Les clowns tueurs, qui attirent les enfants dans des ruelles sombres ou qui menacent des passants avec une machette? Non seulement « l’épidémie » de témoignages de cet automne n’a-t-elle jamais été confirmée… mais les « épidémies » des 35 dernières années non plus.
L’auteur Benjamin Radford, dans son livre Bad Clowns, paru en début d’année, fait remonter cette peur à l’été 1981: la police de Brookline, en banlieue de Boston, avait alors averti ses patrouilleurs d’être à l’affût d’une « vieille automobile » noire aux phares éteints, dont les passagers avaient tenté d’enlever des enfants. Ces passagers, disait-on, étaient habillés en clowns. De nombreux enfants avaient raconté cette histoire, d’abord dans cette banlieue puis à travers la région de Boston. Aucun adulte n’a jamais vu ni la vieille automobile, ni les clowns.
Mais depuis, ces histoires resurgissent périodiquement, aux quatre coins des États-Unis et au-delà (même la France a eu son épisode en 2014). Le terme « clowns fantômes » leur est désormais attribué. Cette année, cela a recommencé en Caroline du Sud à la fin août, avant de s’étendre aux quatre coins du continent, jusqu’à Montréal et Chicoutimi.
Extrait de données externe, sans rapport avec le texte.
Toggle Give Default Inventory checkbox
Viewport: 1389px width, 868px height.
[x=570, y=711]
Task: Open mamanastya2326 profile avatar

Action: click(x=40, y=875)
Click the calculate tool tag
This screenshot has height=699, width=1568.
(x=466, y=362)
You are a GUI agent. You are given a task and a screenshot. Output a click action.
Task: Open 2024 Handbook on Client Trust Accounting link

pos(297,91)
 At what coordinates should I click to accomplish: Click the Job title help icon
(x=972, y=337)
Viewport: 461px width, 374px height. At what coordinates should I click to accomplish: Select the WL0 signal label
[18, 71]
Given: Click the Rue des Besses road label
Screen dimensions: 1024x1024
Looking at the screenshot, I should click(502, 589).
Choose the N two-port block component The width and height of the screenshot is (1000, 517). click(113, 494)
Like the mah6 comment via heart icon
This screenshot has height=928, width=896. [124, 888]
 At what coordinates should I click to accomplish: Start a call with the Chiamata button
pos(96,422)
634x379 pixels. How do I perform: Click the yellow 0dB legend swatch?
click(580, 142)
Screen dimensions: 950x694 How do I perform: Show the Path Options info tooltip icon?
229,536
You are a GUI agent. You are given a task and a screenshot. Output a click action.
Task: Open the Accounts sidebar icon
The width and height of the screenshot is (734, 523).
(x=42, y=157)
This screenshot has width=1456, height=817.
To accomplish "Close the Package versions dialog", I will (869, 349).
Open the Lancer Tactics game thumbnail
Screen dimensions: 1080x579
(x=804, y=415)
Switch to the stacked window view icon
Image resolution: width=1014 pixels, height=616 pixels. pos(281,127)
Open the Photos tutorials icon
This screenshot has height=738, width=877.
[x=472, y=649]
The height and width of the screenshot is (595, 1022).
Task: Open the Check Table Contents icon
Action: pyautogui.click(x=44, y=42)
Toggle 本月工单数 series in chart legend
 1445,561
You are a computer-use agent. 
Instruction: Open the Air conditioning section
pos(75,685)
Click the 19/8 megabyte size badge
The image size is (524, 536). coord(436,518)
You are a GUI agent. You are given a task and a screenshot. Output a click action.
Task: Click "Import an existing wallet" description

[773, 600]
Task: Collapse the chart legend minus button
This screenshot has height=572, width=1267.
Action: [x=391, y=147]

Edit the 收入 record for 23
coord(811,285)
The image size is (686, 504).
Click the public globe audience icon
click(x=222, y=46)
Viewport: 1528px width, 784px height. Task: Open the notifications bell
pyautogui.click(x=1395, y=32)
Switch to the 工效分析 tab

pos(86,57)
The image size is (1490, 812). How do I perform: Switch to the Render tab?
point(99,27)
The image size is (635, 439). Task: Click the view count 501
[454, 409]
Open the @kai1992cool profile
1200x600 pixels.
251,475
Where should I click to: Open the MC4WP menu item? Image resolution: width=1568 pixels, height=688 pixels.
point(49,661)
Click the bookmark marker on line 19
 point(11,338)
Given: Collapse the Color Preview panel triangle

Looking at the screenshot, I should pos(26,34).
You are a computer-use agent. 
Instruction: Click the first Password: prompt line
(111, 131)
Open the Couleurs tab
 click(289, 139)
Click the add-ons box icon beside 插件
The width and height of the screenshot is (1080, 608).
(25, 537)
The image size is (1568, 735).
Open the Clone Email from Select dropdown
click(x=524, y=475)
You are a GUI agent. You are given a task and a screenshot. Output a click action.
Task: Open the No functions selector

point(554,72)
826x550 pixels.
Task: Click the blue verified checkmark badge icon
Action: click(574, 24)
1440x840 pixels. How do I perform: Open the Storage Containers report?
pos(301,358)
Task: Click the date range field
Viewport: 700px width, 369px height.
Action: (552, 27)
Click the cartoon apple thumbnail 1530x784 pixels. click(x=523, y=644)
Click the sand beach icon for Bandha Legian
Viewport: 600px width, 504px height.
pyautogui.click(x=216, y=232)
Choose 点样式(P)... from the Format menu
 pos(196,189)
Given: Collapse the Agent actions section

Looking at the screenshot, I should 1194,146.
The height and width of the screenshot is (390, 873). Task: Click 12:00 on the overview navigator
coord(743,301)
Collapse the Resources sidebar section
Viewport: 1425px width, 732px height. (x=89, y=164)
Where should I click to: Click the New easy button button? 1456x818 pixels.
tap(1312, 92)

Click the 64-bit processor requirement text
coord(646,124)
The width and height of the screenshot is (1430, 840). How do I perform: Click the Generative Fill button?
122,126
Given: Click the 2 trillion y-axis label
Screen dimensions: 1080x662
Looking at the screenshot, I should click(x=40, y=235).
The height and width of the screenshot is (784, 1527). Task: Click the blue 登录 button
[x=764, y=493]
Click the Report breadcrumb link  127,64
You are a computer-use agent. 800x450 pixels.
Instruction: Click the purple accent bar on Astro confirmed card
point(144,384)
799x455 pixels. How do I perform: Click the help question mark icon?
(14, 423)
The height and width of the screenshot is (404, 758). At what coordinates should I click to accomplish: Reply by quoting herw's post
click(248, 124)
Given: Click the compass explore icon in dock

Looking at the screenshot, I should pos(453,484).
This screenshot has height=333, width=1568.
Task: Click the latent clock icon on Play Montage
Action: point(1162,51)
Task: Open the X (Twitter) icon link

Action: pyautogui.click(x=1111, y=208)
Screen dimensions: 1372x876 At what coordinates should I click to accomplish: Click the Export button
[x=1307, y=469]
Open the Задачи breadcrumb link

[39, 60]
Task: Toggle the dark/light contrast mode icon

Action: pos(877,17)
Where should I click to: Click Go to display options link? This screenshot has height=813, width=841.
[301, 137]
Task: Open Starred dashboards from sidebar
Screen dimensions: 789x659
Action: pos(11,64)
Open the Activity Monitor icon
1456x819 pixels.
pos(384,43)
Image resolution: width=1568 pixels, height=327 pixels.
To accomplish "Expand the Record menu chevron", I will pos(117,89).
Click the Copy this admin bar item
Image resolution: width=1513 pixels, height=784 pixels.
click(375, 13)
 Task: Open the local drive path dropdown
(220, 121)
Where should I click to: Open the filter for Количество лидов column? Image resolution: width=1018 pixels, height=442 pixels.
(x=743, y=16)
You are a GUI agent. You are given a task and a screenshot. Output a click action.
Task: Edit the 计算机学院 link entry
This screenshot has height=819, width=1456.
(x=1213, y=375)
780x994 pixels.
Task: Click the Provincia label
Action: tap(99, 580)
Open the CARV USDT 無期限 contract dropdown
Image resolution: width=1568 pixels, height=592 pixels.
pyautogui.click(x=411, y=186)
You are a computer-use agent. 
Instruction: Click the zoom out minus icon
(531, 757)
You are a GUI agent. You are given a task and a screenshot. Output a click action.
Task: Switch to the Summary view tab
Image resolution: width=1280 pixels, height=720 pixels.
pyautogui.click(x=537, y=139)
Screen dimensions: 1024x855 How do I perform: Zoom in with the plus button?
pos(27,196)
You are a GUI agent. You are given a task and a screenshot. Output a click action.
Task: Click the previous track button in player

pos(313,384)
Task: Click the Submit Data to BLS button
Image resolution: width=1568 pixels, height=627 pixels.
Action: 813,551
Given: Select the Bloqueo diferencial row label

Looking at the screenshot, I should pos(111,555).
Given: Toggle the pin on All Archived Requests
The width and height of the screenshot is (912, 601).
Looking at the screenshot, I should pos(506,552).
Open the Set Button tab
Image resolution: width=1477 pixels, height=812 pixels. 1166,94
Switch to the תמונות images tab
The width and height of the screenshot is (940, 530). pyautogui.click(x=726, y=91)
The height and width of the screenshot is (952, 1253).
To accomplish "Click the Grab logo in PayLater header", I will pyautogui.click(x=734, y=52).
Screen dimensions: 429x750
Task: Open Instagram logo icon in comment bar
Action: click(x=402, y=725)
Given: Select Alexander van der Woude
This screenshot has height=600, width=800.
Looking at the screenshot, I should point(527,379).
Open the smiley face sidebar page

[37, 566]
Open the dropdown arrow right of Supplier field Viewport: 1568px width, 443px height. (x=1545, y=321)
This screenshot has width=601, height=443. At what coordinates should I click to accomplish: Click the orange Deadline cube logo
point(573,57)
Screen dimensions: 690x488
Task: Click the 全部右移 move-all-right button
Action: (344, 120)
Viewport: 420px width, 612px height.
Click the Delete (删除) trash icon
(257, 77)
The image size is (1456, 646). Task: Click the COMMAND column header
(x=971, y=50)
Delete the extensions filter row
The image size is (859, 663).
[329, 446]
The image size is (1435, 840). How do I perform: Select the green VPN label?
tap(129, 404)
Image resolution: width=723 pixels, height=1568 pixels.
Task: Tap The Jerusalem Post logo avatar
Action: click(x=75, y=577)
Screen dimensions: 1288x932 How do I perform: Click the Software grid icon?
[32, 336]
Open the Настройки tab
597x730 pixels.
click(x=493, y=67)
Chaque fois, la police répond au même type de citoyen alarmé, interroge les « témoins » et enquête sur les lieux; au-delà de jeunes qui ont voulu faire de mauvaises blagues et d’un coup de marketing pour un film d’horreur au Wisconsin, aucun clown dangereux n’a été arrêté et il n’y a eu aucun cas d’enlèvement par un clown depuis 1981.
Les psychologues ont proposé au fil des années des explications partielles. La peur d’un ogre ou d’un croquemitaine qui enlève les enfants a de tout temps existé; elle s’inscrit sans doute dans nos peurs les plus anciennes de l’étranger ou de l’inconnu, spécialement s’il est maquillé pour camoufler ses traits.
Mais pourquoi le maquillage du clown prendrait-il aujourd’hui le dessus? Autre explication partielle, venue d’une étude britannique en 2008: très peu d’enfants aiment l’image d’un clown. Elle effraie davantage qu’elle ne fait rire.
Dans le contexte américain, on ne peut pas faire abstraction du fait que la culture hollywoodienne des dernières décennies est riche en clowns terrifiants: du Pennywise de Stephen King (It) jusqu’au Joker dans Batman, en passant par la poupée dans Poltergeist.
Mais dans l’immédiat, il y a autre chose qui fait peur aux psychologues: à l’heure où les réseaux sociaux amplifient ces histoires, tout cela pourrait mal finir. Comme l’explique au New York Times le pédopsychiatre Steven Schlozman, de l’université Harvard, l’horreur n’est pas nécessairement ce qui fait peur. « L’horreur se dévoile lorsque les gens terrifiés réagissent. » Or, note-t-il, aux États-Unis, ces gens terrifiés, ils sont nombreux à porter des armes. « Lorsque les gens du coin prennent leur arme et tirent dans le bois, ce n’est pas différent des gens qui prenaient leurs fourches et se lançaient à la poursuite du monstre Frankenstein. Ça ne finit jamais bien. »
Au début du mois, la police d’une ville de l’Utah a même ressenti le besoin de publier un communiqué avisant les citoyens de ne pas tirer sur les clowns.